=== Section Start ===
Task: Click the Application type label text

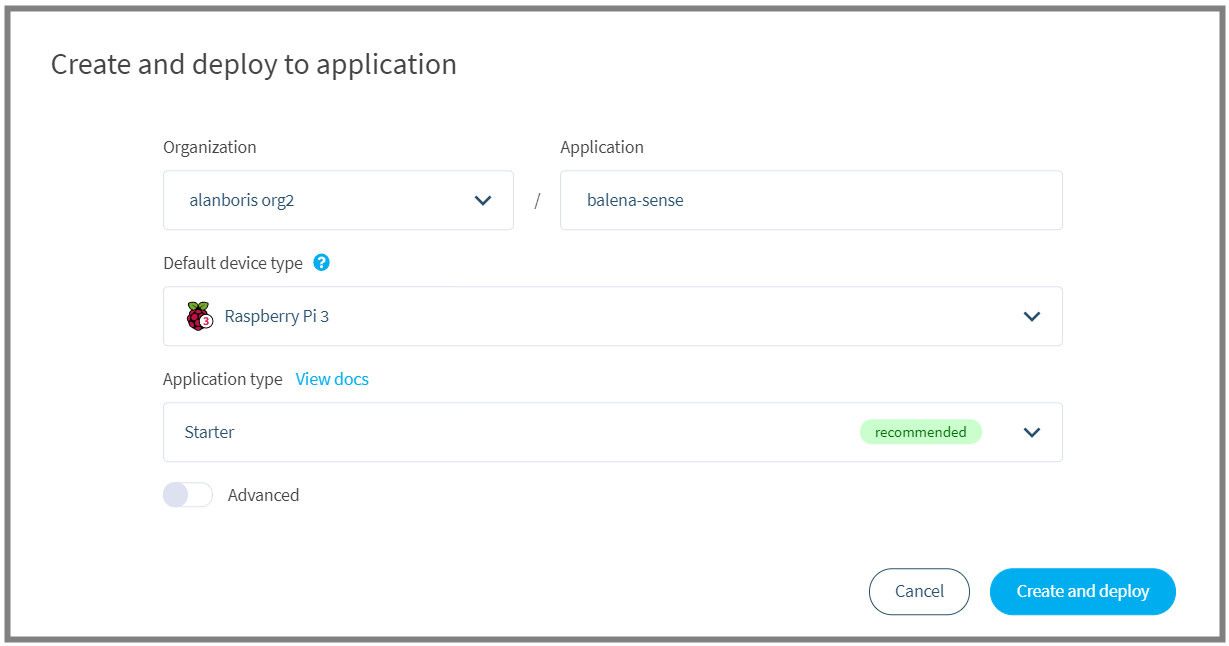Action: [x=222, y=379]

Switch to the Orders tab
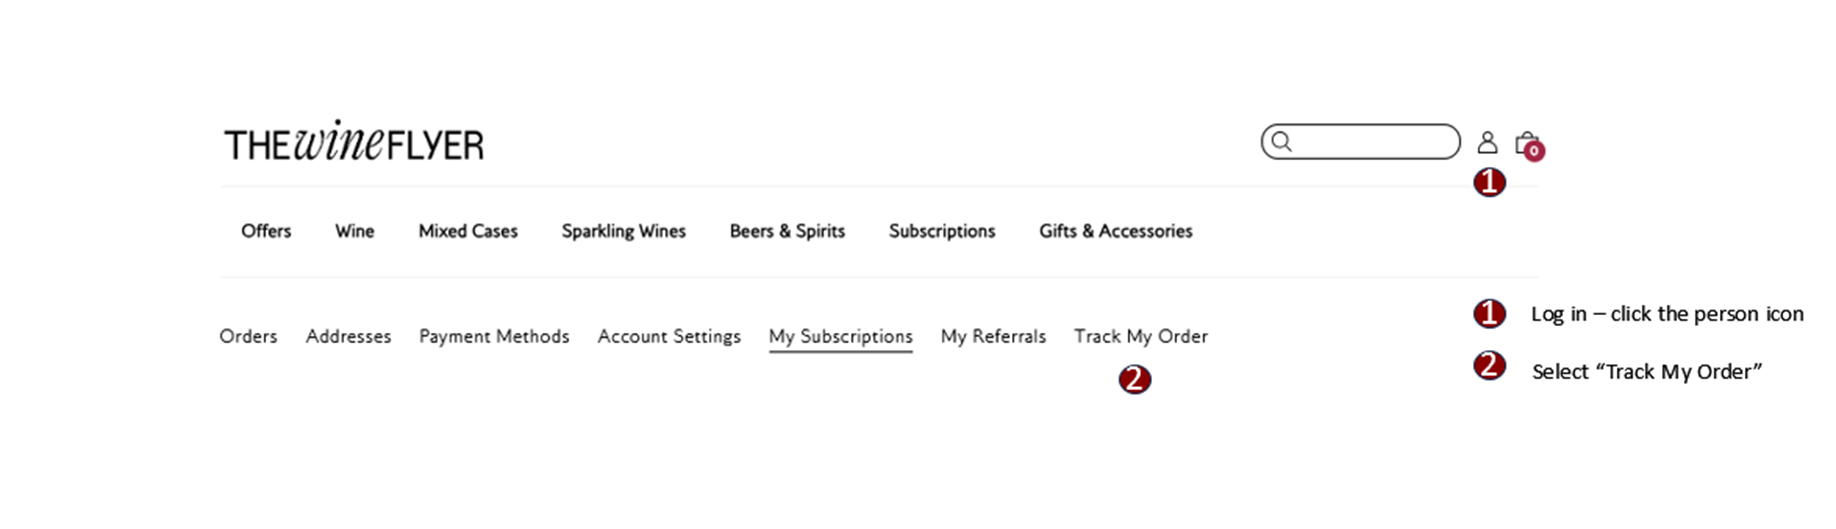pos(248,336)
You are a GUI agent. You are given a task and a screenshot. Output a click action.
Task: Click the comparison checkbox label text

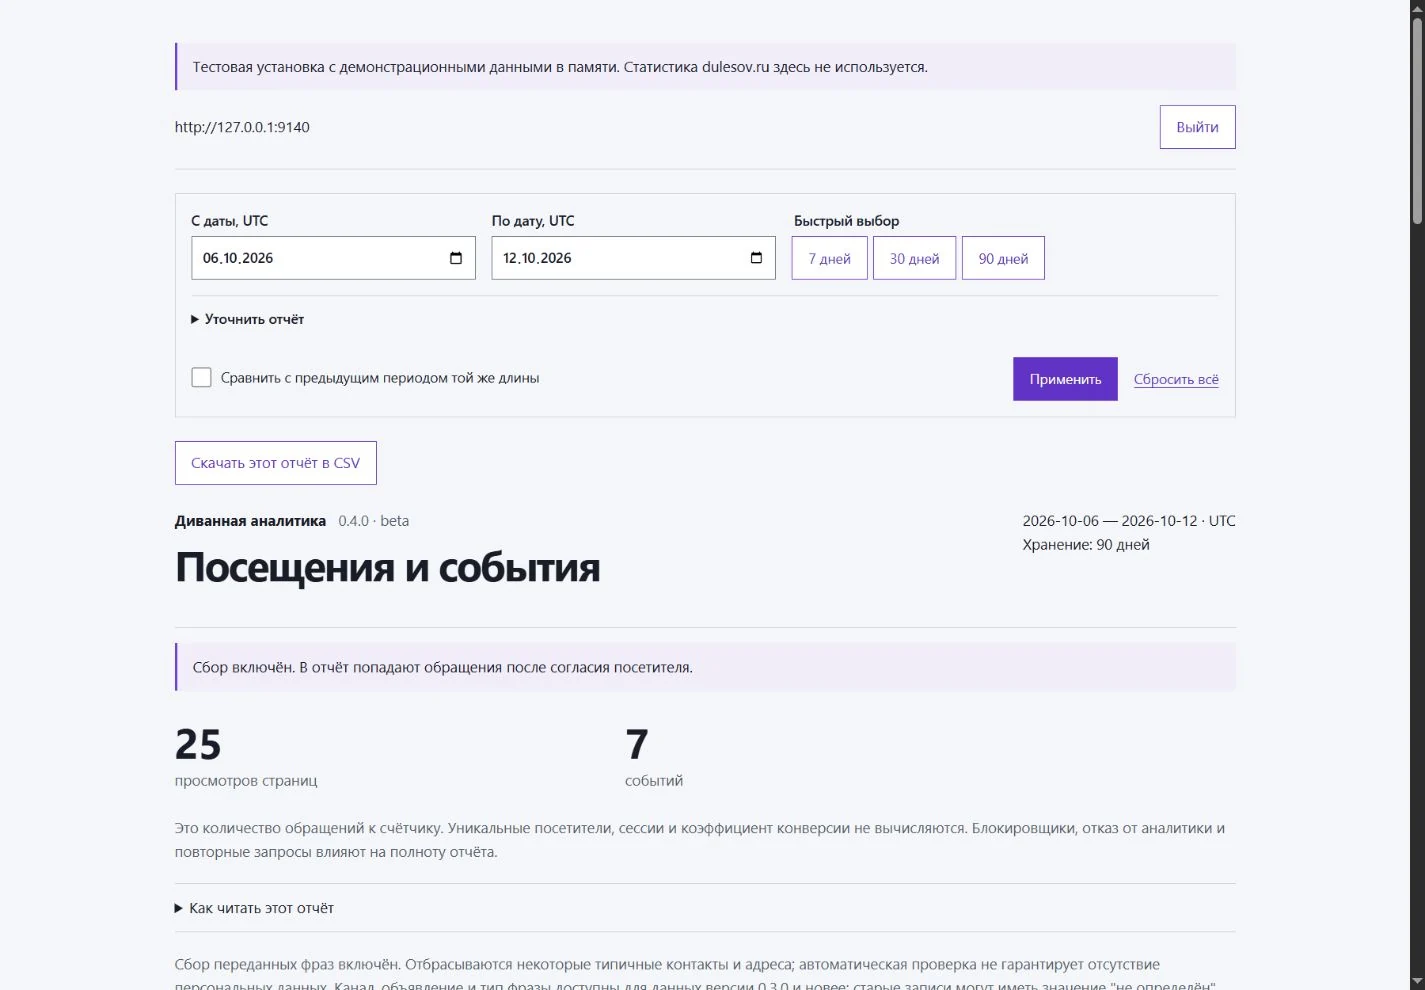(380, 378)
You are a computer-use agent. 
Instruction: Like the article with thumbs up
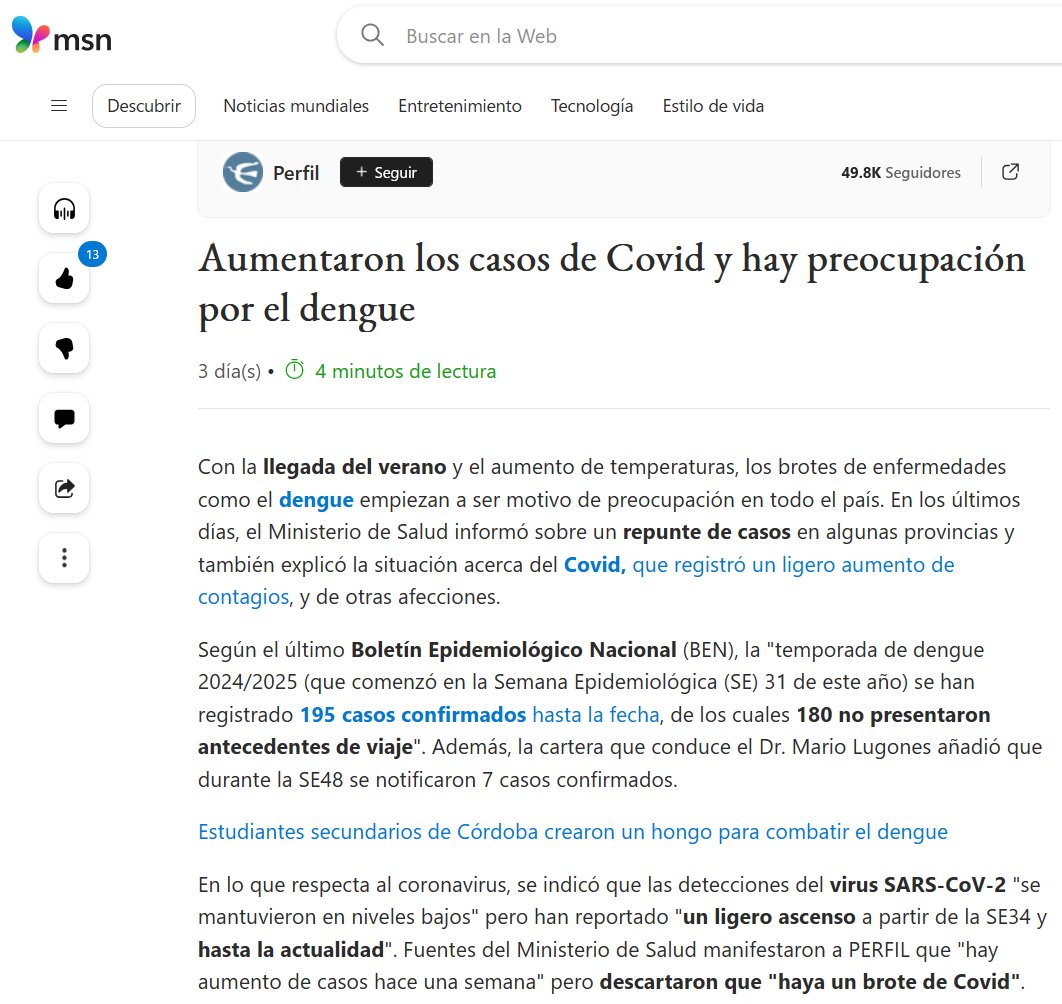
=== Section End ===
Only the pictures are to be omitted; restate everything else above exactly.

WRITTEN ANSWER:
Task: Click the Application type label text

Action: [x=222, y=379]

Switch to the Orders tab
pos(248,336)
You are a GUI agent. You are given a task and a screenshot. Output a click action.
Task: Click the comparison checkbox label text

(380, 378)
You are a computer-use agent. 
Instruction: Like the article with thumbs up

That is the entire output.